A legacy rooted in family

A legacy rooted in family

Two households, both alike in dignity… From ancient grudge break to new mutiny…
From forth the fatal loins of these two foes… A pair of star-cross’d lovers…

No doubt you will recognise the preceding abridged quotation, from the prologue to Shakespeare’s Romeo and Juliet. Romeo is a Montague, Juliet a Capulet – their love is thwarted at every turn by the legacies of their families, who have long feuded.

In my new novel, Legacy, I did not set out to retell Romeo and Juliet; for ‘never was a story of more woe than this of Juliet and her Romeo’. But I did want to explore how difficult family legacies can become obstacles to love.

Rodrigo (Ruy) Rueda de Calderón is the son of Luz and Andrès in Masquerade. This is his family tree:

tree1

Andrès’s parentage is another story of legacy entirely, but you can see here that Ruy is descended from the core family in my Andalucían Nights trilogy: Alexandra and Salvador are the protagonists of Indiscretion, and Luz and Andrès are the protagonists of Masquerade.

Here is Luna’s heritage:

tree2

Luna’s family is not related to Ruy’s, but it is very closely connected through historical liaisons and events. Isabel Herrera was once engaged to be married to Salvador de Rueda, Ruy’s grandfather, before he met Alexandra (and Isabel has never got over her jealousy). In the same generation, Alexandra became entangled with Felipe, who was determined to marry her.

I will let Isobel summarise the story, from her own unique – and twisted – angle, in this extract from Legacy:

‘As soon as she arrived from England, Alexandra de Falla managed to ingratiate herself with her Spanish family and proceeded to manipulate Count Salvador until I was quite forgotten. She even promised herself to my brother, Felipe, at the same time, and was caught with Don Salvador on the very night Felipe was to announce their engagement.’

‘It was truly scandalous and, I can tell you, for months our family was the subject of humiliating stories in aristocratic Spanish circles. To add insult to injury, history repeated itself a generation later when Luz de Rueda did the same thing to poor Adalia. Everyone knew that Adalia was virtually engaged to Andrés de Calderón. They were inseparable, but it didn’t stop Doña Luz.’
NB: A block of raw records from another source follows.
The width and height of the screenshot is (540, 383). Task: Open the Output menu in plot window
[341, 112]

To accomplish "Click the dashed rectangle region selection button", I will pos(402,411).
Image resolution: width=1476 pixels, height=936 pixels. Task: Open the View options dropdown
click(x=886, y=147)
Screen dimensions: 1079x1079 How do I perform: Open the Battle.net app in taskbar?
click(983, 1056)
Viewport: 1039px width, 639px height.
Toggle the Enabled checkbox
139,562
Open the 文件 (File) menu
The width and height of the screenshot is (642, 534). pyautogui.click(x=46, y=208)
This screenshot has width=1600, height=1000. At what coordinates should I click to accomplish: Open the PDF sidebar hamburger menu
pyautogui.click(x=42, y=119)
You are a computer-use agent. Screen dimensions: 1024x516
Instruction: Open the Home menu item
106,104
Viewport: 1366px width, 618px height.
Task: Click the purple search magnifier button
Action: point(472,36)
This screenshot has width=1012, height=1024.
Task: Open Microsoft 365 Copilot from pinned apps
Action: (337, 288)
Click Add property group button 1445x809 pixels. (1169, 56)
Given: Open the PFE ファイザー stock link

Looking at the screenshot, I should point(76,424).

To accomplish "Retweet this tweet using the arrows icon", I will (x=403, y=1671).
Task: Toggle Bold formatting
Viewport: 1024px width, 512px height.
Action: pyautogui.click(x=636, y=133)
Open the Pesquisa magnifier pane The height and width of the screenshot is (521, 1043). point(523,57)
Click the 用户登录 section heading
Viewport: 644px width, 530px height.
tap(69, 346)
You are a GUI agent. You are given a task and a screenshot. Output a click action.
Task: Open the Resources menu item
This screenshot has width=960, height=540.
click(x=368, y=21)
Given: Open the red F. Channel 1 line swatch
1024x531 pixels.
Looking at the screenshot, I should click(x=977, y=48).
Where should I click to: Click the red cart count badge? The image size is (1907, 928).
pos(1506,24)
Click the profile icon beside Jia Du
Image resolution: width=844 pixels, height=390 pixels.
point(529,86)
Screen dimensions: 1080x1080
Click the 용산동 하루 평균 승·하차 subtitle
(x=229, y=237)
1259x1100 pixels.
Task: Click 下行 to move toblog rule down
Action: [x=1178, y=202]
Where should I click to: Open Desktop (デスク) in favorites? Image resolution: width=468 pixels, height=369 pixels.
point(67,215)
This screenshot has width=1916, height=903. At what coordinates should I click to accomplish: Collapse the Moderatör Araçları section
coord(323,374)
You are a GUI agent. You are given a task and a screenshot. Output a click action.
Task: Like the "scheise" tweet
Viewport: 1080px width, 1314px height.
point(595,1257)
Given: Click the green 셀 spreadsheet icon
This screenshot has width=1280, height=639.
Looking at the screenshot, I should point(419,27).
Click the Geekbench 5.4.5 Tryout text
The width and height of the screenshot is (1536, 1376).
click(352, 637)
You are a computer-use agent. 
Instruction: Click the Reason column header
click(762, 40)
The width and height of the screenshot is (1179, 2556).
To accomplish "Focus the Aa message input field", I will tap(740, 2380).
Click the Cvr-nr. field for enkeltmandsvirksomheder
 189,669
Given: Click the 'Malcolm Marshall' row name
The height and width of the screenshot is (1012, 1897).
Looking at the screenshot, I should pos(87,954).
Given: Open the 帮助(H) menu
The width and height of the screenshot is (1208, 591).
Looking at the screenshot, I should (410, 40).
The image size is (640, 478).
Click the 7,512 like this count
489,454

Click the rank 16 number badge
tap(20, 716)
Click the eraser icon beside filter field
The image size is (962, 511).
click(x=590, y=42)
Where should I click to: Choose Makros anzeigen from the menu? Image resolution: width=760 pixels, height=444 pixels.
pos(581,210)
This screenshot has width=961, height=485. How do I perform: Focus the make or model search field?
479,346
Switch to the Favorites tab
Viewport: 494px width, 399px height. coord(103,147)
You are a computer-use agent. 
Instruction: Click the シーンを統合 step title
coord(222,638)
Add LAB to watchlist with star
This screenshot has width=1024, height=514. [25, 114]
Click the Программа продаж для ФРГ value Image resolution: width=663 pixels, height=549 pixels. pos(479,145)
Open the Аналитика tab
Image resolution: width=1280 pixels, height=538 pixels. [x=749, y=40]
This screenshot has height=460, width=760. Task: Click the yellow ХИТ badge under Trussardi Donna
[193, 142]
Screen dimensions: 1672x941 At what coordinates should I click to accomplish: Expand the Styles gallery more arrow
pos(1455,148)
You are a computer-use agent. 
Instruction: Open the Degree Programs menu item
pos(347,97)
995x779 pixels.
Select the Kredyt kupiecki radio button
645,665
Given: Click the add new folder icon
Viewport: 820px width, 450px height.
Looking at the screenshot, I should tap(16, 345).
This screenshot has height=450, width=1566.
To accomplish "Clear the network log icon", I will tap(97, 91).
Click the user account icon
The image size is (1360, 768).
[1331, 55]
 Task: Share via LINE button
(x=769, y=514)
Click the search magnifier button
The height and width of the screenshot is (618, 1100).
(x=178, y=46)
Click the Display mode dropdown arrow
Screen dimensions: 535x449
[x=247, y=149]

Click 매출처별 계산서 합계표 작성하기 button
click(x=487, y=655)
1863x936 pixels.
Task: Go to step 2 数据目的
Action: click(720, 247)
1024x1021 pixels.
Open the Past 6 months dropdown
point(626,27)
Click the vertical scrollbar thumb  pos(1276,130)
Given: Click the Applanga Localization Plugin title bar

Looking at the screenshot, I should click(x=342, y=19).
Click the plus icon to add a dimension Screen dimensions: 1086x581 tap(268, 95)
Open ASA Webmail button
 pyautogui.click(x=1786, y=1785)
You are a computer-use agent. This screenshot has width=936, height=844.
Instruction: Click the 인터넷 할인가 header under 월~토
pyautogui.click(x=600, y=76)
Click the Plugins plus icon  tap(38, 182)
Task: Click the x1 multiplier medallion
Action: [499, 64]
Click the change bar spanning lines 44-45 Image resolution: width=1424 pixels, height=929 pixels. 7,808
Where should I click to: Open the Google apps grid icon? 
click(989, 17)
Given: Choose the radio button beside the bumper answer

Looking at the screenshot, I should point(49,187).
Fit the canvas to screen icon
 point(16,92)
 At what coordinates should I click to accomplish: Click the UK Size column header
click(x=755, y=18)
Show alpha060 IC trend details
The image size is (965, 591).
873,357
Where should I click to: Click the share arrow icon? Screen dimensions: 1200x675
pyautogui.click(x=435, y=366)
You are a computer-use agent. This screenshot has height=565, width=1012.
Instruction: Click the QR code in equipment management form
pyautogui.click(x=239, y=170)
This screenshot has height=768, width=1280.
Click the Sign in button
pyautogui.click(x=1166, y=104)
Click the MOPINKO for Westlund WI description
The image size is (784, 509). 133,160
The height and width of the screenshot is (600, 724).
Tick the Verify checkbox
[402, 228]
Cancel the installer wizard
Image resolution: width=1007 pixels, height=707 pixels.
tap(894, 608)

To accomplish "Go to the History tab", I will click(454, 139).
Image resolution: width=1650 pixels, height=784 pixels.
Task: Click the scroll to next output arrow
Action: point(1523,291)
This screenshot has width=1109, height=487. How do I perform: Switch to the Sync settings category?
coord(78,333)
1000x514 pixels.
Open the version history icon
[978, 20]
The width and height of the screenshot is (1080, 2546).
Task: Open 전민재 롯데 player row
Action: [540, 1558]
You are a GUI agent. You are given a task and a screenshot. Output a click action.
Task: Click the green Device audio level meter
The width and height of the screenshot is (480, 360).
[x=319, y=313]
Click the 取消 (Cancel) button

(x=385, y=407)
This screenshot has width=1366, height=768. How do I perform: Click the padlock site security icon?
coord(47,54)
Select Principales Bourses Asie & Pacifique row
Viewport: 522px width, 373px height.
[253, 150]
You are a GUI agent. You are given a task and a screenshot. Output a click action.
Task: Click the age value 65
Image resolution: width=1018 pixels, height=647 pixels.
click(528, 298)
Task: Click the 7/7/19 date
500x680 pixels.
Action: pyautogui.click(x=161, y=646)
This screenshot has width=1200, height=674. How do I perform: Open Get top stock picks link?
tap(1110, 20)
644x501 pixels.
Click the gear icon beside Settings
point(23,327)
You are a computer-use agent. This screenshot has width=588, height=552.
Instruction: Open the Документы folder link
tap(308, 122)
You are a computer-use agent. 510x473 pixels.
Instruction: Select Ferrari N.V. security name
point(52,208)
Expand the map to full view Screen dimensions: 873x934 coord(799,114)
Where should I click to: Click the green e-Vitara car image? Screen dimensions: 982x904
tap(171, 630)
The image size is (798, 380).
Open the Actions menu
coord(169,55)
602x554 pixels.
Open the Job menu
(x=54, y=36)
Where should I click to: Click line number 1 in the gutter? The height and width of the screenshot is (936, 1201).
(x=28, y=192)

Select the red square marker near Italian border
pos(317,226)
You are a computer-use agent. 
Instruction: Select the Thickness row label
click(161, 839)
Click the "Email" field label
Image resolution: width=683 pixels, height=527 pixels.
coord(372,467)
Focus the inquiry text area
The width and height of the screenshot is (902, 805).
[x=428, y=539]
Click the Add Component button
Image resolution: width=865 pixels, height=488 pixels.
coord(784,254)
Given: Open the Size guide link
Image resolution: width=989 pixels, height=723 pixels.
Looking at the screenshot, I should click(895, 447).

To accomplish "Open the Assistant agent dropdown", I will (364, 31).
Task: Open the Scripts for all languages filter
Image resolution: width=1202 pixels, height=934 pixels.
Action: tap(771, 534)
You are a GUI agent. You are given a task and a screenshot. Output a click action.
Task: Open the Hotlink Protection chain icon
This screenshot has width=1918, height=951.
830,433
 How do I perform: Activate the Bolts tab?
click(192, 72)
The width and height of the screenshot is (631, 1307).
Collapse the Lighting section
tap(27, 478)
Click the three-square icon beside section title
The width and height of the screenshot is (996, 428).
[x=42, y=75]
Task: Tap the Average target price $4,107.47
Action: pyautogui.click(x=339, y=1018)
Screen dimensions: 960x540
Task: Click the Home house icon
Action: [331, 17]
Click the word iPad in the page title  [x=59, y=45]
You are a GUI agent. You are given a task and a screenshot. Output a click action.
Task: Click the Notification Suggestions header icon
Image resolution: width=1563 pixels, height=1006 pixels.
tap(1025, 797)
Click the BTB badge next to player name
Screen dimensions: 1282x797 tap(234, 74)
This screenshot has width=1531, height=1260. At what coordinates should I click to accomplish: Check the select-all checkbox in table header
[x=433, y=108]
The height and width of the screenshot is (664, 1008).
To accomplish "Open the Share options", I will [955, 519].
In fact, Luz did not steal Andrés away from Adalia, but the Herreras have a particular way of rewriting history to make themselves the innocent victims. Their jealousy drives them to keep up a feud with the de Ruedas and the de Calderóns, whom they hate.

What of Luna Ward, then, the main character in Legacy? Her mother is the self-absorbed Adalia, her father an American businessman. When their marriage broke down when Luna was seven, Adalia left, returning to Spain and leaving Luna at boarding school in the States. Once her mother died, having drunk herself into an early grave, Luna had very little connection to Spain, other than her uncle, Lorenzo, who made a habit of visiting her for a while when she was a young girl. But he was not a man who made Luna wish to connect to her Spanish heritage at all.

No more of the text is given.